When I first got my copy of Scrabble Journey, I was excited about playing a new variation on an age-old game. I have been a fan of Scrabble as far back as I can remember. For me, Scrabble has been the game that I have never tired of playing.

The original Scrabble was invented in 1938 by Alfred Mosher Butts, an architect, who also designed an earlier word game called Lexico. The original Scrabble uses a square board divided into a 15 x 15 grid. There are two to four players in each game, and each player forms words using letter tiles drawn from a bank of 100. Players score by adding up the total values of the letters they play and any bonuses that happen to be on the grid where they place their letters. Bonuses range from doubling or tripling the score of the letters played directly on the bonus location, to doubling or tripling the score of the entire word. After the initial word is played at the center of the board, each subsequent word must intersect at least one letter that has already been played to make a word or words.

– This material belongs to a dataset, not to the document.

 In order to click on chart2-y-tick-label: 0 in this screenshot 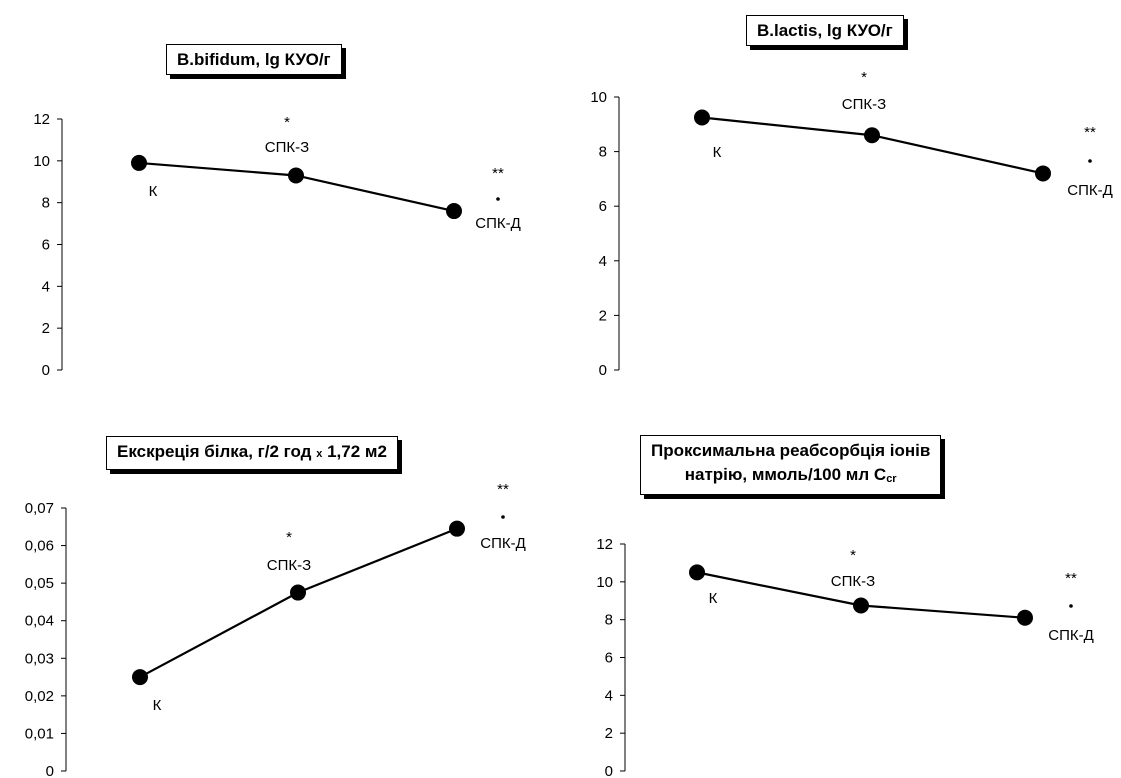, I will do `click(603, 370)`.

This new variation combines the wonderful wordplay of the original game with a quest and a variety of maps that resemble a sort of obstacle course populated by houses, bridges and other geographic oddities. Instead of playing anywhere on the board to achieve the best advantage of bonus points and tiles consumed per turn, your strategy must be very different. You must play from one side of the board the other, navigating around barriers and through chokepoints, to arrive at a specific location on the map.

I found this idea to be a quite challenging, an interesting change from the Scrabble I have known and loved. One of my strengths in Scrabble has been coming up with very long words using valuable letters to achieve impressive scores.

However, Scrabble Journey forced me into a new mode where I had to use words of a specific length, often very short words, to navigate the map. I also found that it was often necessary to have words intersect at more than one letter at a time. This caused some really interesting challenges, because each intersection has to form an actual word that is in the game's dictionary. So what could have been a trivially simple game — with all its short words — can actually be maddeningly complex.